Однородность читающей публики лишает душу писателя всех противоречий. Писатели не мечутся между реальными, но презираемыми читателями и читателями потенциальными, желанными, но отсутствующими. Они не мучаются вопросом о своей роли в мире. Писатель задумывается о своей миссии только в такие эпохи, когда эта миссия туманна, и он вынужден придумать ее или переделать заново. А это происходит тогда, когда за кругом избранных читателей он видит аморфную массу читателей потенциальных и может позволить себе выбирать, нужно ли их завоевывать или нет. Когда он сам выбирает – в случае, если ему удастся дотянуться до них – какие отношения с ними строить.
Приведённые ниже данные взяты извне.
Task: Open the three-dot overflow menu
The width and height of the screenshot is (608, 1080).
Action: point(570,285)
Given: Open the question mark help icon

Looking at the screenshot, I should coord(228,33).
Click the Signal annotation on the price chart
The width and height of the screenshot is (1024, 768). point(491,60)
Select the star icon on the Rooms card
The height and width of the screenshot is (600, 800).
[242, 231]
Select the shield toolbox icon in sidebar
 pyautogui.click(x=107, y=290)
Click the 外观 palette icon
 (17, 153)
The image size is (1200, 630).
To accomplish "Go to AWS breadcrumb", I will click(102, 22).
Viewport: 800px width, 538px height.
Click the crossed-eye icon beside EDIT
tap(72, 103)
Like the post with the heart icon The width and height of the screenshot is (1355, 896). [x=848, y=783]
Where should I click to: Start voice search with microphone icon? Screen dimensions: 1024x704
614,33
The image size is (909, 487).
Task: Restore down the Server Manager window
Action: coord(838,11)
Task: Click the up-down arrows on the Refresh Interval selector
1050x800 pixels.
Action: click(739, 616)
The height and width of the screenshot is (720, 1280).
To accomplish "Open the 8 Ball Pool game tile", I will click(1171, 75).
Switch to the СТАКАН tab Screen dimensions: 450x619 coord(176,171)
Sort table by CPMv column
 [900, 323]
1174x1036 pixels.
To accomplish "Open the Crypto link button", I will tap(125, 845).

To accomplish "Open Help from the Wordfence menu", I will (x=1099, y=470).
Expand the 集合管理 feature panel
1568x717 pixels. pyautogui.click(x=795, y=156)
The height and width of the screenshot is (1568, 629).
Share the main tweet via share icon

Писатели XVII века имеют конкретную функцию, потому что адресуются к просвещенной, очень ограниченной и активной публике, которая держит их под постоянным контролем. Их не знает народ, их ремесло лишь в том, чтобы показывать содержащей их элите ее образ.
Но можно привести много способов показывать изображение. Протестом может стать даже портрет, когда он сделан извне и бесстрастно, художником, который не видит общности между собой и своей моделью. Но для того, чтобы писатель решил создать портрет-протест настоящего читателя, ему надо понять, что между ним и публикой есть противоречие. Это значит: подойти к читателям со стороны и удивленно рассматривать их или чувствовать на себе изумленный взгляд чужого сознания (этнического меньшинства, угнетенных классов и т. д.), довлеющий над маленьким сообществом, в которое он входит.
Но в XVII веке еще не было потенциальных читателей. Художник некритически воспринимал идеологию элиты, он оказался сообщником читающей публики. Ничей посторонний взгляд не мешал его играм. Не было проклятий ни прозаикам, ни поэтам. У них не было нужды в каждом произведении доказывать смысл и ценность литературы. Тогда эти смысл и ценность были подкреплены традицией. Они полностью поглощались иерархическим обществом. Писателю были не знакомы ни гордость, ни тревоги, которые несут с собой оригинальностью творчества. Короче, они были классичны.
Классицизм расцветает в стабильном обществе, когда оно все пронизано мифом о своей неизменности. Это происходит, когда оно путает настоящее время с вечностью, историчность с традицией. Когда классовое разделение таково, что потенциальная публика остается в рамках публики реальной, и каждый читатель может стать квалифицированным критиком и цензором. Когда власть религии и политической идеологии так сильна, а запреты столь суровы, что нет даже попыток открыть новые земли в области мысли. Необходимо только оформить общие места соответственно принятым элитой, чтобы чтение (которое, как мы уже знаем, есть конкретная связь между писателем и читателем) оказалось только ритуалом узнавания, напоминающим придворный поклон. Оно должно стать процедурой подтверждения того факта, что писатель и читатель принадлежат к одному кругу и судят обо всем одинаково.
Любое духовное творчество тогда становится и актом учтивости, а хороший стиль – это Высшая вежливость автора по отношению к читателю. Читатель же, в свою очередь, непрестанно ищет в самых разных книгах все те же мысли. Это его собственные мысли, другие ему просто не нужны. Он только хочет, чтобы ему их представили в великолепной форме.